Good luck on this auction. I sincerely hope that you, personally, win this piece.

Scott Boyan

I thought the people who might be most interested in something like this would be William Shatner fans, since the egg says Shatner on it, so I posted this to the discussion forum at WilliamShatner.com:
I don't know if anybody is interested in this, but I made an Easter Egg as a tribute to William Shatner. It was the only Easter Egg I made this year. I don't care if you bid on it or not, I just thought somebody might get a kick out of seeing the pictures of my work.

The egg did not go over well at all on the William Shatner site. The people there got mad because they thought I was trying to scam them in some way. One woman wrote:
That guy is a CHEAT and a CROOK.

She decided that based on the fact that she noticed that the only people who had bid on my auction were my friends and family. I explained to the nice people there at William Shatner's site that my auction was only a joke, and that I didn't expect anyone other than my friends and family, particularly my sister-in-law Beth, to bid on it.
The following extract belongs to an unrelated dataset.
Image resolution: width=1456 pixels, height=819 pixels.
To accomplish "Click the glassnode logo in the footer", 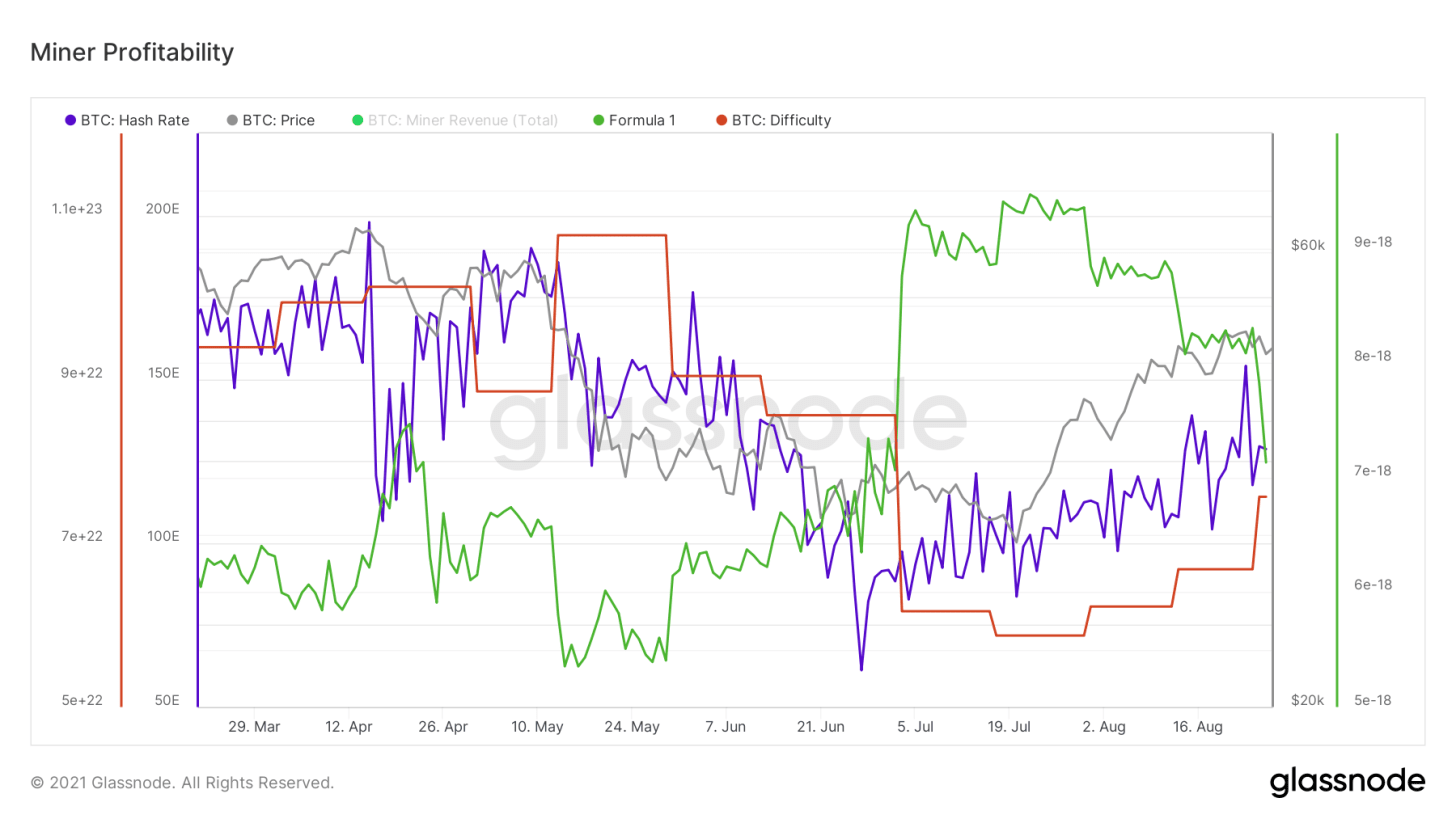I will [1346, 781].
Things settled down and I ended up making friends with the people on the forum.

The auction finally went for about $20. My sister-in-law was definitely in the running for it, but she was edged out by my friend Nathan who lives in Hawaii. I packaged up the egg as carefully as I could before sending it off to Hawaii. Nathan received it intact a few days later and this is what he had to say about it, reprinted without permission:
Fabulous prizes!

That Shatner-egg was so thoroughly packaged, I bet I could have stomped on the box without cracking the shell!

The purpular sheen is compelling, but the bonus prizes put this egg into the stratosphere of spectacular eBay victories!

included in the package were several unexpected bonus features:
  • innumerable foamy crunch-snacks (non-delicious)

  • several representational card-board abstractions representing the essence of Shatnastic Eggnittude

  • CompUSA gift card, which must be activated before use

  • 2004 National Parks Pass (nontransferrable)

  • corrugated box receipt (valued at $4.28 USD)

  • several important phone numbers (including an ambassador!)

  • my favorite Japanese gum mantra

  • a signed original yellow sheet by the artist

  • gravy

  • an enigmatic statement

  • some sort of a death donkey

  • a reminder to call Barry (probably about his memory vitamins)

  • and best of all, my old friend GHOTI fish!

It's been a long time since I seen me that GHOTI fish.

A couple of funny things about that are 1) the CompUSA gift card actually had money on it, but I didn't tell Nathan, and 2) it wasn't a "Death Donkey" at all, it was a pale unicorn and the name it said on him was "Death."

In the end everything worked out. The William Shatner folks ended up not being so irate, Nathan liked his egg, and all was well with the world.